I Was a Slacker
If there is one thing that is drilled into our heads about finances from a young age, it’s to keep track of your spending. Realistically, how many of us can say that we have actually done it consistently? I definitely slacked at recording my spending for, let’s say, 20 years of my life.
This means that for about 20 years, I really had no idea how my money was coming in and going out. I was pretty much blind to the amount of debt that was piling up because I was falling back on credit cards and loans. It was just easier to stay blind to what was really going on instead of being responsible at the time. That is, until I realized that the debt owned me and I really didn’t have a clue where my money was going.
When I got married, became a father, and started to realize that I was financially sinking like the Titanic, I knew it was time to figure out what I was actually spending my money on.
Recording and tracking your spending is like putting yourself and your life under a giant microscope. The way I started is by going back in time through my bank account and credit card statements. I wanted to know how I was spending money in the past so I could immediately figure out what I could do to change things. Once I saw where my money was going, my wife had to use smelling salts to wake me up.
Just the eating out at restaurants, along with the vending machines, and sodas at work, were enough to make my eyes roll back in my head. That, along with the various crap at Target, outlets, and online shopping that I know for sure we didn’t need, it became obvious that I had a lot of work to do.
Tracking Vs. Budgeting
There is a difference between recording and tracking your spending and creating a monthly budget.
When you create a monthly budget, you are assigning values to what you are going to spend on each expense category. When you are recording and tracking your spending, you are accurately representing what you have actually spent in each category. Budget = Future, Recording = Past/Present.
The huge benefit of recording and tracking your spending is that you are able to see trends and areas where your spending may be way too high. You will see areas where you may be able to cut back. This is your chance to adjust your monthly budget to make it more realistic and achievable. So, in reality, budgets and spending tracking go hand-in-hand.
Can You Change Your Habits?
So, you now have the grim reality that you spend way too much money on things you don’t need, food that isn’t doing you any good when you can eat at home for a fraction of the price, and putting things on your credit cards that absolutely should not be financed.
The problem is that your spending choices have become habits over the years.
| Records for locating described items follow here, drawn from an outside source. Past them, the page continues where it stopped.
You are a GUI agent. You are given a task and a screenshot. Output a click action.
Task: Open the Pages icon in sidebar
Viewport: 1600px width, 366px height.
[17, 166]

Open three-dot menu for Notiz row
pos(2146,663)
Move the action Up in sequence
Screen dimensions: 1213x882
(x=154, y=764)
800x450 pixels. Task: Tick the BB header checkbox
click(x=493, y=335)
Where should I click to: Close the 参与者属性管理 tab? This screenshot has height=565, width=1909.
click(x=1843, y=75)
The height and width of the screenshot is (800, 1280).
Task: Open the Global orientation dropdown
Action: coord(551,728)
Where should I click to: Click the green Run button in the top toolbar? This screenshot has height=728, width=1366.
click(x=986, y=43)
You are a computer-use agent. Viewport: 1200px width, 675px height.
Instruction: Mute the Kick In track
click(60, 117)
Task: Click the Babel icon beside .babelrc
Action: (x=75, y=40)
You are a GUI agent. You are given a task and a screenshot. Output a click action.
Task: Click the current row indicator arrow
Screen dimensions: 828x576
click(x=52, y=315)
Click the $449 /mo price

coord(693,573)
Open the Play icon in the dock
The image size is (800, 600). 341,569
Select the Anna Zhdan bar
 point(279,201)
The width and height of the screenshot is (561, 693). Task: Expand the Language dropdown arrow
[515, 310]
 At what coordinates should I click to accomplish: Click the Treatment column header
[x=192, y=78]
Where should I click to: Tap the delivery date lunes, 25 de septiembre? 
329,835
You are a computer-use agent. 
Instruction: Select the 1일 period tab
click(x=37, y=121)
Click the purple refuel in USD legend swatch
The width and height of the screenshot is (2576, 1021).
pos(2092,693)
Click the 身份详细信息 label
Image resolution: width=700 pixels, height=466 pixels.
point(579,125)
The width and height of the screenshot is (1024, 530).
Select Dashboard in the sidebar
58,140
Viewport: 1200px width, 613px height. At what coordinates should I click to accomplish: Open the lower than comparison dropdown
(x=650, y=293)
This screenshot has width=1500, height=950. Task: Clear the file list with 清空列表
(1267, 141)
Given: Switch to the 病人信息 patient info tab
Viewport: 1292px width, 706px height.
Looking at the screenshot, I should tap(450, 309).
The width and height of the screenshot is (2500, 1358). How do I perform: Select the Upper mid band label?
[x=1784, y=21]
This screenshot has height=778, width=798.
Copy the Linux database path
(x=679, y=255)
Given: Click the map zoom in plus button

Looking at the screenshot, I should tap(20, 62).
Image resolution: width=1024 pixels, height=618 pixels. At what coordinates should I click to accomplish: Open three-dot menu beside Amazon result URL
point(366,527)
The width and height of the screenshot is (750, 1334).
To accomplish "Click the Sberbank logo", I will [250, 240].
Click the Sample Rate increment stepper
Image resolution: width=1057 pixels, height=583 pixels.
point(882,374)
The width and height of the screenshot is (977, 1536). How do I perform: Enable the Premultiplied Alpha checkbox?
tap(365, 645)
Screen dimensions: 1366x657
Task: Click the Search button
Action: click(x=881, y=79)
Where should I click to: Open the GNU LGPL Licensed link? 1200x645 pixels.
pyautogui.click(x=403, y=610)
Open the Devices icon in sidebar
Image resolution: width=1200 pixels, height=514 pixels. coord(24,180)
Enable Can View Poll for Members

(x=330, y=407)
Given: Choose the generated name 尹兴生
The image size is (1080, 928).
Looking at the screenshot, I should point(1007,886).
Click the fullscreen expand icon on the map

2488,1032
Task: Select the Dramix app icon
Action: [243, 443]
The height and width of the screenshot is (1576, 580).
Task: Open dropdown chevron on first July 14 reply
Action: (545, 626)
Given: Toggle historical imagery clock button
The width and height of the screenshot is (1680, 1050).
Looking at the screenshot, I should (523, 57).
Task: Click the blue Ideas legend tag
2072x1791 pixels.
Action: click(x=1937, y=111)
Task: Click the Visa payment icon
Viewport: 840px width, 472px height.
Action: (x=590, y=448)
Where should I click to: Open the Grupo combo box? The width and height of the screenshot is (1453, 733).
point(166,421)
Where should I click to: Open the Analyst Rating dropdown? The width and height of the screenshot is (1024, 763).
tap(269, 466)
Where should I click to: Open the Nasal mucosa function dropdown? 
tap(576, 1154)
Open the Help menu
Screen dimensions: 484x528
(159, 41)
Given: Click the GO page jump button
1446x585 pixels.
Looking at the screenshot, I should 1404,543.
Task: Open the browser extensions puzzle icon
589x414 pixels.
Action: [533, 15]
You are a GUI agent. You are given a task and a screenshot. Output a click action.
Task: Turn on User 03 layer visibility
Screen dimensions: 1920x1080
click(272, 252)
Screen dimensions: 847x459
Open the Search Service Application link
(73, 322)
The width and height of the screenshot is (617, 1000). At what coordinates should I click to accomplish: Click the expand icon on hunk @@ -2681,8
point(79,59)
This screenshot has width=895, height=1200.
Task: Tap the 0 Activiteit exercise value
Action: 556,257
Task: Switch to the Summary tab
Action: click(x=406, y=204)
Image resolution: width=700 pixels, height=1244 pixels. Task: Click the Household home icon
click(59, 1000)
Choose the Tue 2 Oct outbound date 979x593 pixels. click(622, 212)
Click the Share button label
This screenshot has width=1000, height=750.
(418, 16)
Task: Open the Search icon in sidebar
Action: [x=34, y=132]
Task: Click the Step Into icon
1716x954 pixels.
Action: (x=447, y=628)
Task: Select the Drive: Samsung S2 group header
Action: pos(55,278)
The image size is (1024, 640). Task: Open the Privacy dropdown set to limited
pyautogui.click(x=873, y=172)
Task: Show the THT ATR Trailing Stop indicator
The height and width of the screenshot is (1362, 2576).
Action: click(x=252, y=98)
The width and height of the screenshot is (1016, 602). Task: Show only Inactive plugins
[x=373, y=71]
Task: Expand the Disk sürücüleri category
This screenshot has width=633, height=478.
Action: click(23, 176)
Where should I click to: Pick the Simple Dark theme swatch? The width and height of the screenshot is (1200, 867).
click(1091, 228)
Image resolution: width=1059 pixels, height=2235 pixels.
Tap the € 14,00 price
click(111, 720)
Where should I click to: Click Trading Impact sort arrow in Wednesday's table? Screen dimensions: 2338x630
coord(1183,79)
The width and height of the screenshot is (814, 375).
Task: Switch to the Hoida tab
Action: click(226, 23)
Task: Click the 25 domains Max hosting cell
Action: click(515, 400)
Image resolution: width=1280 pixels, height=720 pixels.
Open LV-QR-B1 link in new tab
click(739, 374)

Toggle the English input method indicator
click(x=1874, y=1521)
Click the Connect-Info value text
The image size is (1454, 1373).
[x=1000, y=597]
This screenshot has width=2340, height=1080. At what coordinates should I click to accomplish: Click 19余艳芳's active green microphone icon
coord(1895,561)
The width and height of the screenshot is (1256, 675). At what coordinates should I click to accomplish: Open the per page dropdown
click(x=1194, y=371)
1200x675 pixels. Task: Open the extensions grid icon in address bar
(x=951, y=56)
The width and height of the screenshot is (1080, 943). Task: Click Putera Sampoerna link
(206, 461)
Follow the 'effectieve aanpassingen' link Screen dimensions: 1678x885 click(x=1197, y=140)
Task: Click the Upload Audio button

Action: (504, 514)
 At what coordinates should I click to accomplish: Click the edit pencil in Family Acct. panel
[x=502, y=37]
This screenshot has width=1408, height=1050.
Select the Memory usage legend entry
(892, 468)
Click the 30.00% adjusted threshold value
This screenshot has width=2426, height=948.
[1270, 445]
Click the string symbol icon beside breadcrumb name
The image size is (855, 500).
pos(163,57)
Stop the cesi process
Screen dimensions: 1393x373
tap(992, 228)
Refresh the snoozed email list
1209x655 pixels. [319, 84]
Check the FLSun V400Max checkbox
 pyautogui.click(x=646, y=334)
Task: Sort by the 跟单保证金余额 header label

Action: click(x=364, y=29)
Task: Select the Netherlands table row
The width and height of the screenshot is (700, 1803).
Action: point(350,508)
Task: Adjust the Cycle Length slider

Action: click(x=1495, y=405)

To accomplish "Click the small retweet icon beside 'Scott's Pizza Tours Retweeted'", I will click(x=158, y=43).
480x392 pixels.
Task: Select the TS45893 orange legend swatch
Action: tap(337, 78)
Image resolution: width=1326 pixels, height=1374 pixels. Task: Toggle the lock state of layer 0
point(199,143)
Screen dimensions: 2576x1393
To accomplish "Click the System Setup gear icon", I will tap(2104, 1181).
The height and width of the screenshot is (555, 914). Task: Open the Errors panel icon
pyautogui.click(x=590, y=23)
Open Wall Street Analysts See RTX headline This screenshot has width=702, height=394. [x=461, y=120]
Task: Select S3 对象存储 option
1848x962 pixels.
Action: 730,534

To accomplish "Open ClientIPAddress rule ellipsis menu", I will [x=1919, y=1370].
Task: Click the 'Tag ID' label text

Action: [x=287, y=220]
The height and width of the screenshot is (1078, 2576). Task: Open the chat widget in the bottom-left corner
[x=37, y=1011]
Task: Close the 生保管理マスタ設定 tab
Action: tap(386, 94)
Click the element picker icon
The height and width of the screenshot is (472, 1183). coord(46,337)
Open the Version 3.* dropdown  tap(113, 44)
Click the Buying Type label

Anyone who has smoked, or has had an eating problem knows that habits are almost impossible to break. Spending is just like any of those other habits.
Charles Duhigg describes this habit cycle in his book, “The Power of Habit”. IT is a cycle of cue, routine, reward. There is a cue of wanting to spend money or buy something. That impulse of feeling the “need” for something. Your routine is that you buy it, normally without thinking of whether you can really afford it. Your reward is that you feel better, at least for about 5 minutes.
Changing that habit cycle involves replacing the routine portion of the cycle but keeping the cue and reward portions the same. Basically, you would still have the cue to want to purchase something and you still want the reward of feeling better, but you need to do something other than spend money on it.
What do people who are having issues with smoking or overeating do? They find a different activity, such as walking, pottery, knitting, whatever. Anything other than smoking, eating, or spending money. You want to find an activity that gives you the same or nearly the same feeling that spending money would give you.
I can hear you screaming at me now. If it was that easy, you would have done it by now. Exactly! It is not easy, that is why so many people like you and me, visit personal finance blogs, buy the Dave Ramsey programs, and spend so much money on the books that are going to get us out of debt.
The Real Reasons to Track Your Spending
When you track anything you do, whether it be what you eat, your moods, or your spending habits, you become more conscious of your actions. Studies have shown that when you put things down on paper, or in today’s age, on a computer, you are actually holding yourself accountable and tend to stick to a program more-so than if you do not track them.
If you go to a store or visit a website and are about to buy something and realize that you are going to have to add this purchase to your tracking database, you will tend to think about it twice. Just like if you are keeping track of your eating habits and you are about to eat that stack of cookies and you realize you will have them on your list forever. You will have to look at them all the time and see that you cheated.
By tracking your spending you can see where you are “spending heavy”. What areas do you tend to spend more than you should on? Do you notice that you are eating out more than you should? Are you using more fuel than you normally do? Have you bought more clothes than usual? Look at these trends and see what could be causing them.
When you get a true picture of your spending, a true picture of your habits, you will then be able to determine the best path to battle your debt monster. If you never see the picture and remain blind to your true spending habits, it will simply be impossible to climb out of the hole that you have created.